Enhanced Elimination

    A) EFFICACY
    1) No studies have addressed the use of extracorporeal elimination techniques in ethyl mercaptan poisoning.

Range Of Toxicity

Summary

    A) The estimated air concentration which may be hazardous is 500 ppm. Human exposure to 4 parts per million causes minimal symptoms. No effects occurred with exposure to 0.5 ppm. The odor is detected by most persons below concentrations which are likely to be hazardous, unless olfactory fatigue has occurred.

Minimum Lethal Exposure

    A) The minimum lethal human dose to this agent has not been delineated.
    B) Ethyl mercaptan is extremely malodorous; exposure to lethal levels is unlikely (Clayton & Clayton, 1994; Hathaway et al, 1996).

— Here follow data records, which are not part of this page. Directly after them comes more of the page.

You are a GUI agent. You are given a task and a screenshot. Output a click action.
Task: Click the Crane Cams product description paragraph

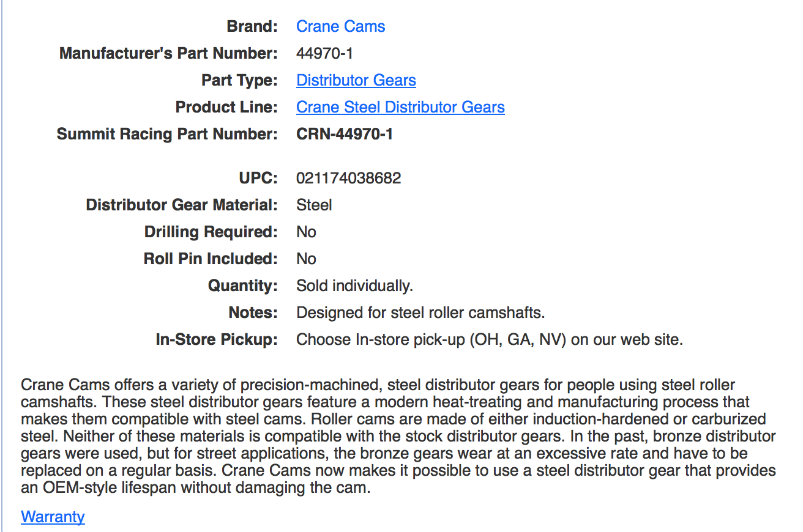click(x=398, y=437)
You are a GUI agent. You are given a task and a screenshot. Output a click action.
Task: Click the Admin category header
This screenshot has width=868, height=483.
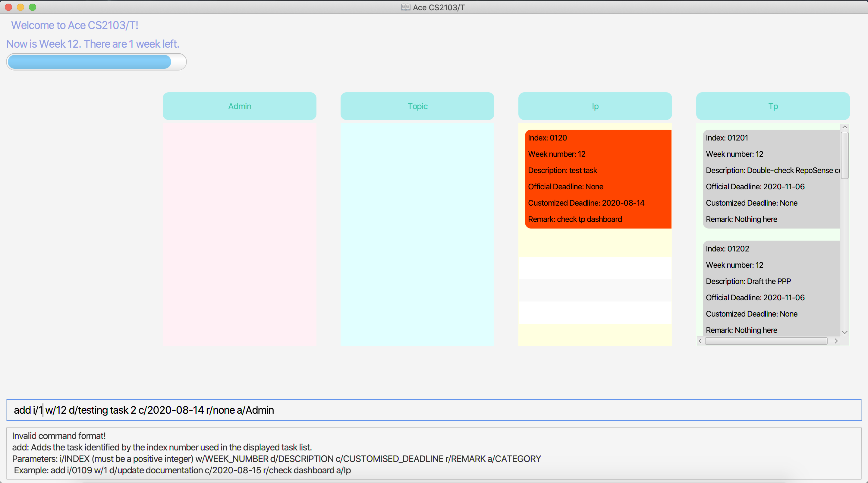pos(239,106)
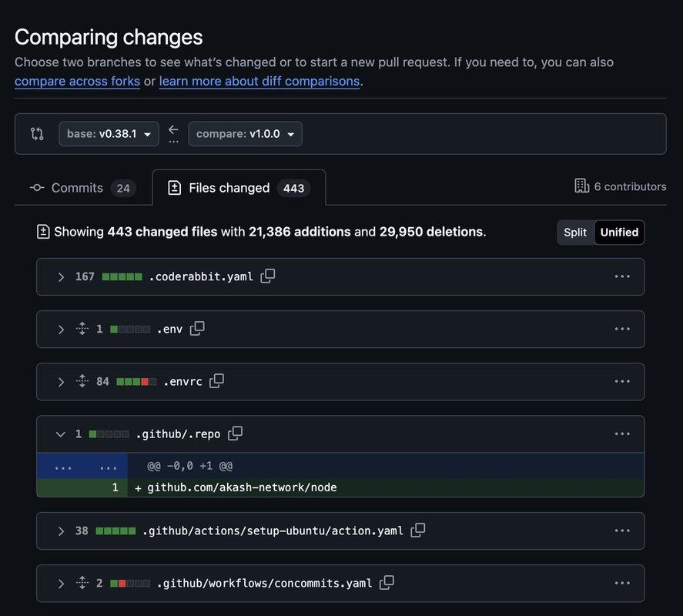Viewport: 683px width, 616px height.
Task: Copy the .coderabbit.yaml file path
Action: (x=267, y=276)
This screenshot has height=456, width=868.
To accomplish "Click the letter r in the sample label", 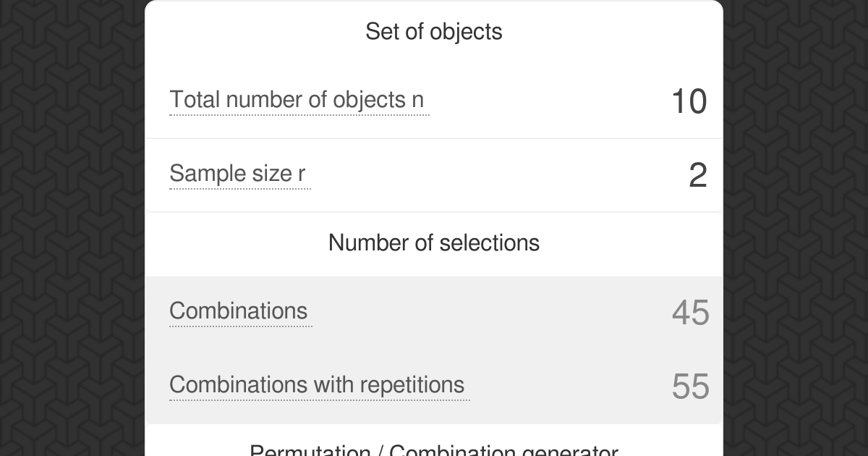I will (302, 174).
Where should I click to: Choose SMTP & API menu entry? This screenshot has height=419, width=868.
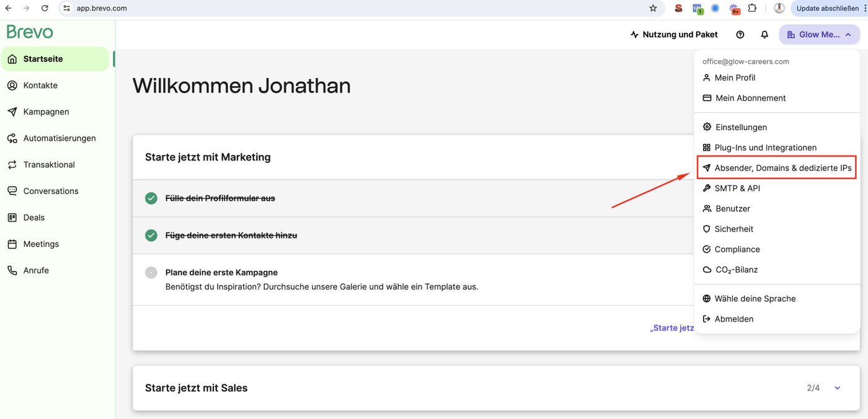click(x=737, y=188)
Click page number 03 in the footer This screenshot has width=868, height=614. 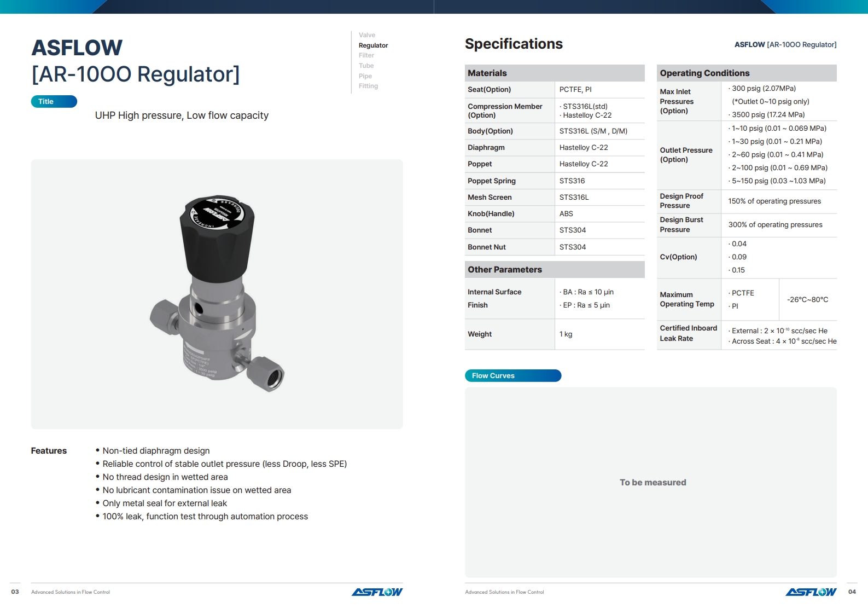coord(15,592)
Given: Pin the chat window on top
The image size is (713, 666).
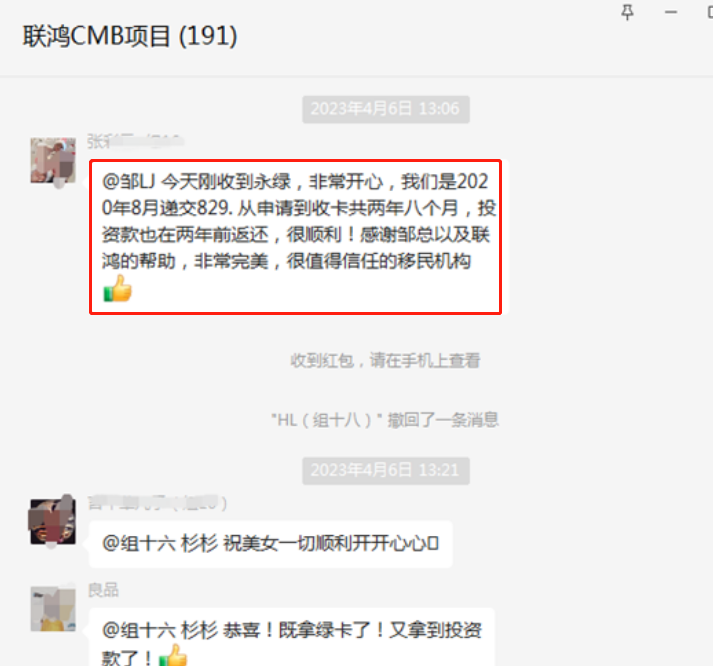Looking at the screenshot, I should (628, 12).
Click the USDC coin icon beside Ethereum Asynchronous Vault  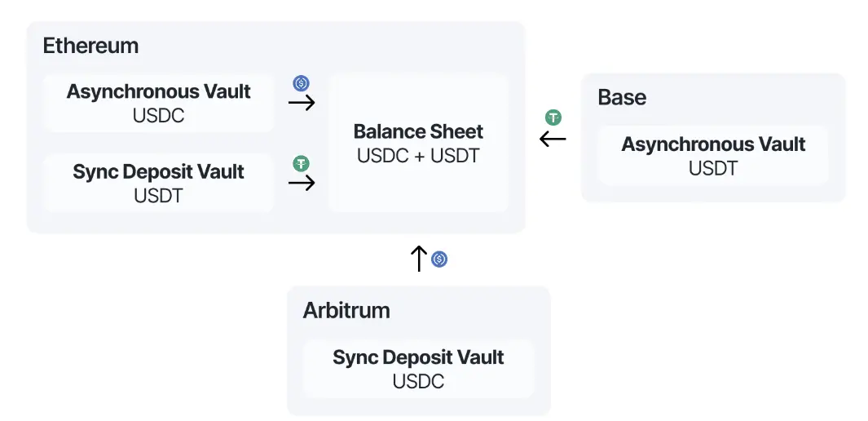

Maximum Tolerated Exposure

    A) Ethyl mercaptan causes irritation to the mucous membranes. At high concentrations, it causes narcosis in animals; the human response is expected to be the same. By analogy to other mercaptans, it may produce pulmonary edema at near-lethal levels (Hathaway et al, 1996).
    1) Volunteers exposed to 10 mg/m(3) (4 ppm) ethyl mercaptan for 3 hours daily for 5-10 days reported a rise in their odor threshold (odor fatigue), an altered taste reaction to sweet and bitter substances, periodic nausea, irritation of the mucous membranes of the lips, mouth, and nose, and fatigue. Volunteers exposed to 1 mg/m(3) (0.5 ppm) reported no unpleasant symptoms (ACGIH, 1991; Clayton & Clayton, 1994; Hathaway et al, 1996).
    2) A reported accidental exposure to approximately 4 ppm for 1 hour caused headache, discomfort, abdominal pain, vomiting, and diarrhea (Clayton & Clayton, 1994).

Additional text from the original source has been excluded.